* What you should do
Copy out every record precisely.

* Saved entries
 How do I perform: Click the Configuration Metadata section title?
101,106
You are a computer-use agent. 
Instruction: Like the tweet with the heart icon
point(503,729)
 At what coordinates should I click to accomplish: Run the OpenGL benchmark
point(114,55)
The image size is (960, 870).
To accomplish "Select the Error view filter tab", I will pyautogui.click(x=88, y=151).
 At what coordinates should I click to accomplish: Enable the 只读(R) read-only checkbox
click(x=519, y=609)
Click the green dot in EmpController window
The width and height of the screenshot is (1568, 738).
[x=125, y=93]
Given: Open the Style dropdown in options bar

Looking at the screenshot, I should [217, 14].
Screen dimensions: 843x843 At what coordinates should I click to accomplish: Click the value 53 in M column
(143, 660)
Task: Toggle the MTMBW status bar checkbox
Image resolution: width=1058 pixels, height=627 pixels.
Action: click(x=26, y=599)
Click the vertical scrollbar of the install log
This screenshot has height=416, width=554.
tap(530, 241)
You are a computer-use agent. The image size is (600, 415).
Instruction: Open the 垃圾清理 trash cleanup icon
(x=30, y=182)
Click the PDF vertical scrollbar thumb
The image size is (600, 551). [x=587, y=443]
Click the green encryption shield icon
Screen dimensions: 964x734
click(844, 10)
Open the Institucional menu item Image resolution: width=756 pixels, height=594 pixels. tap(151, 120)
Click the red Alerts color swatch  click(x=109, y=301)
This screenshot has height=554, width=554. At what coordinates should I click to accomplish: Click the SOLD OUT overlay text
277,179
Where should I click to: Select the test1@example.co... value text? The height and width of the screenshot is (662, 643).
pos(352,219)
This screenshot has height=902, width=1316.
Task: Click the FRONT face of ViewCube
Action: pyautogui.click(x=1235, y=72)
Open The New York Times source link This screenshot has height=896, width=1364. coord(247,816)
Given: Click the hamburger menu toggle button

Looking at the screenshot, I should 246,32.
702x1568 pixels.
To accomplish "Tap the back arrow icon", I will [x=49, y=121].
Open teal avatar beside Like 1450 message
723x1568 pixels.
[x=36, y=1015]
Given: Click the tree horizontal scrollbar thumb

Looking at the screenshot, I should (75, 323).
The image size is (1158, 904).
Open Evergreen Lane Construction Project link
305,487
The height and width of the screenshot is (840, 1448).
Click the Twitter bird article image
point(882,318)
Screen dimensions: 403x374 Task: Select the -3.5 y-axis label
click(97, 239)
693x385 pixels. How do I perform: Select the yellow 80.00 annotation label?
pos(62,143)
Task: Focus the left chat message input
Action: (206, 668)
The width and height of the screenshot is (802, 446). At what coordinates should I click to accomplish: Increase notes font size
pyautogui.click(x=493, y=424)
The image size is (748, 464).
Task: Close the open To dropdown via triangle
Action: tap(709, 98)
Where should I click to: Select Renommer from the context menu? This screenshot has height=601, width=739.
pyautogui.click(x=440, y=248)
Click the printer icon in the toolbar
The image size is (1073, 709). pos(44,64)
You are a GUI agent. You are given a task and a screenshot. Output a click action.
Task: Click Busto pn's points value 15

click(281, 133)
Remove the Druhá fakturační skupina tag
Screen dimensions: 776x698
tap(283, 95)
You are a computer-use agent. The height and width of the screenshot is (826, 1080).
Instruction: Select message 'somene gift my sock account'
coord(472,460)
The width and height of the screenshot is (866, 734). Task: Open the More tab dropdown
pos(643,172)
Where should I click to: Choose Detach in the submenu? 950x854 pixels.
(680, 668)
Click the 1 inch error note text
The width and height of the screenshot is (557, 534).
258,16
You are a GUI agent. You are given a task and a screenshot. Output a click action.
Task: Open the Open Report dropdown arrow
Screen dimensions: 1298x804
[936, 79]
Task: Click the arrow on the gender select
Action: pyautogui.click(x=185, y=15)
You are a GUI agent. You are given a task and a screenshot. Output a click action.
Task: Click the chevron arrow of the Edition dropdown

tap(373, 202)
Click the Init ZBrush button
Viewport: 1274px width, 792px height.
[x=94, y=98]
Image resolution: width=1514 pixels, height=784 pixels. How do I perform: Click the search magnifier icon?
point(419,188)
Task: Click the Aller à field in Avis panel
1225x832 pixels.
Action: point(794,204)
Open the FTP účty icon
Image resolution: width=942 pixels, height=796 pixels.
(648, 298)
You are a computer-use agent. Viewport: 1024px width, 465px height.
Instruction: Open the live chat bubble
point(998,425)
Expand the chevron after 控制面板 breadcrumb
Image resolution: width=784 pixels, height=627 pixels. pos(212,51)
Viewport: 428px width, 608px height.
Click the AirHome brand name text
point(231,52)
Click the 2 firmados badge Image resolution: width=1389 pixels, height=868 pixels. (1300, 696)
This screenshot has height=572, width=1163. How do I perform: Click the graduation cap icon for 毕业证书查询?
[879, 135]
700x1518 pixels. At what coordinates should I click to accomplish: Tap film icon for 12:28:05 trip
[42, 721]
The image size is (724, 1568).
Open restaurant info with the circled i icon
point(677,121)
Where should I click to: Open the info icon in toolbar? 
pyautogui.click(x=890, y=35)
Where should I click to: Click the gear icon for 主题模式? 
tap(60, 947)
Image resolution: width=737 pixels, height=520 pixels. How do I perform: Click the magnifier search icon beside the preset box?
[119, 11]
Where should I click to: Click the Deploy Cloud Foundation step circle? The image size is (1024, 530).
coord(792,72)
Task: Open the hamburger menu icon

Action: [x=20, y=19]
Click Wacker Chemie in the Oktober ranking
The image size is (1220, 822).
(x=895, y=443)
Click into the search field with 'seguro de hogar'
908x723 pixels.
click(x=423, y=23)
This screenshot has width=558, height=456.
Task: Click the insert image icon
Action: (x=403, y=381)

* Task output
 How do I perform: Click the Configuration Metadata section title?
101,106
You are a computer-use agent. 
Instruction: Like the tweet with the heart icon
point(503,729)
 At what coordinates should I click to accomplish: Run the OpenGL benchmark
point(114,55)
The image size is (960, 870).
To accomplish "Select the Error view filter tab", I will pyautogui.click(x=88, y=151).
 At what coordinates should I click to accomplish: Enable the 只读(R) read-only checkbox
click(x=519, y=609)
Click the green dot in EmpController window
The width and height of the screenshot is (1568, 738).
[x=125, y=93]
Given: Open the Style dropdown in options bar

Looking at the screenshot, I should [217, 14].
Screen dimensions: 843x843 At what coordinates should I click to accomplish: Click the value 53 in M column
(143, 660)
Task: Toggle the MTMBW status bar checkbox
Image resolution: width=1058 pixels, height=627 pixels.
Action: click(x=26, y=599)
Click the vertical scrollbar of the install log
This screenshot has height=416, width=554.
tap(530, 241)
You are a computer-use agent. The image size is (600, 415).
Instruction: Open the 垃圾清理 trash cleanup icon
(x=30, y=182)
Click the PDF vertical scrollbar thumb
The image size is (600, 551). [x=587, y=443]
Click the green encryption shield icon
Screen dimensions: 964x734
click(844, 10)
Open the Institucional menu item Image resolution: width=756 pixels, height=594 pixels. tap(151, 120)
Click the red Alerts color swatch  click(x=109, y=301)
This screenshot has height=554, width=554. At what coordinates should I click to accomplish: Click the SOLD OUT overlay text
277,179
Where should I click to: Select the test1@example.co... value text? The height and width of the screenshot is (662, 643).
pos(352,219)
This screenshot has height=902, width=1316.
Task: Click the FRONT face of ViewCube
Action: pyautogui.click(x=1235, y=72)
Open The New York Times source link This screenshot has height=896, width=1364. coord(247,816)
Given: Click the hamburger menu toggle button

Looking at the screenshot, I should 246,32.
702x1568 pixels.
To accomplish "Tap the back arrow icon", I will [x=49, y=121].
Open teal avatar beside Like 1450 message
723x1568 pixels.
[x=36, y=1015]
Given: Click the tree horizontal scrollbar thumb

Looking at the screenshot, I should (75, 323).
The image size is (1158, 904).
Open Evergreen Lane Construction Project link
305,487
The height and width of the screenshot is (840, 1448).
Click the Twitter bird article image
point(882,318)
Screen dimensions: 403x374 Task: Select the -3.5 y-axis label
click(97, 239)
693x385 pixels. How do I perform: Select the yellow 80.00 annotation label?
pos(62,143)
Task: Focus the left chat message input
Action: (206, 668)
The width and height of the screenshot is (802, 446). At what coordinates should I click to accomplish: Increase notes font size
pyautogui.click(x=493, y=424)
The image size is (748, 464).
Task: Close the open To dropdown via triangle
Action: tap(709, 98)
Where should I click to: Select Renommer from the context menu? This screenshot has height=601, width=739.
pyautogui.click(x=440, y=248)
Click the printer icon in the toolbar
The image size is (1073, 709). pos(44,64)
You are a GUI agent. You are given a task and a screenshot. Output a click action.
Task: Click Busto pn's points value 15

click(281, 133)
Remove the Druhá fakturační skupina tag
Screen dimensions: 776x698
tap(283, 95)
You are a computer-use agent. The height and width of the screenshot is (826, 1080).
Instruction: Select message 'somene gift my sock account'
coord(472,460)
The width and height of the screenshot is (866, 734). Task: Open the More tab dropdown
pos(643,172)
Where should I click to: Choose Detach in the submenu? 950x854 pixels.
(680, 668)
Click the 1 inch error note text
The width and height of the screenshot is (557, 534).
258,16
You are a GUI agent. You are given a task and a screenshot. Output a click action.
Task: Open the Open Report dropdown arrow
Screen dimensions: 1298x804
[936, 79]
Task: Click the arrow on the gender select
Action: pyautogui.click(x=185, y=15)
You are a GUI agent. You are given a task and a screenshot. Output a click action.
Task: Click the chevron arrow of the Edition dropdown

tap(373, 202)
Click the Init ZBrush button
Viewport: 1274px width, 792px height.
[x=94, y=98]
Image resolution: width=1514 pixels, height=784 pixels. How do I perform: Click the search magnifier icon?
point(419,188)
Task: Click the Aller à field in Avis panel
1225x832 pixels.
Action: point(794,204)
Open the FTP účty icon
Image resolution: width=942 pixels, height=796 pixels.
(648, 298)
You are a computer-use agent. Viewport: 1024px width, 465px height.
Instruction: Open the live chat bubble
point(998,425)
Expand the chevron after 控制面板 breadcrumb
Image resolution: width=784 pixels, height=627 pixels. pos(212,51)
Viewport: 428px width, 608px height.
Click the AirHome brand name text
point(231,52)
Click the 2 firmados badge Image resolution: width=1389 pixels, height=868 pixels. (1300, 696)
This screenshot has height=572, width=1163. How do I perform: Click the graduation cap icon for 毕业证书查询?
[879, 135]
700x1518 pixels. At what coordinates should I click to accomplish: Tap film icon for 12:28:05 trip
[42, 721]
The image size is (724, 1568).
Open restaurant info with the circled i icon
point(677,121)
Where should I click to: Open the info icon in toolbar? 
pyautogui.click(x=890, y=35)
Where should I click to: Click the gear icon for 主题模式? 
tap(60, 947)
Image resolution: width=737 pixels, height=520 pixels. How do I perform: Click the magnifier search icon beside the preset box?
[119, 11]
Where should I click to: Click the Deploy Cloud Foundation step circle? The image size is (1024, 530).
coord(792,72)
Task: Open the hamburger menu icon

Action: [x=20, y=19]
Click Wacker Chemie in the Oktober ranking
The image size is (1220, 822).
(x=895, y=443)
Click into the search field with 'seguro de hogar'
908x723 pixels.
click(x=423, y=23)
This screenshot has width=558, height=456.
Task: Click the insert image icon
Action: (x=403, y=381)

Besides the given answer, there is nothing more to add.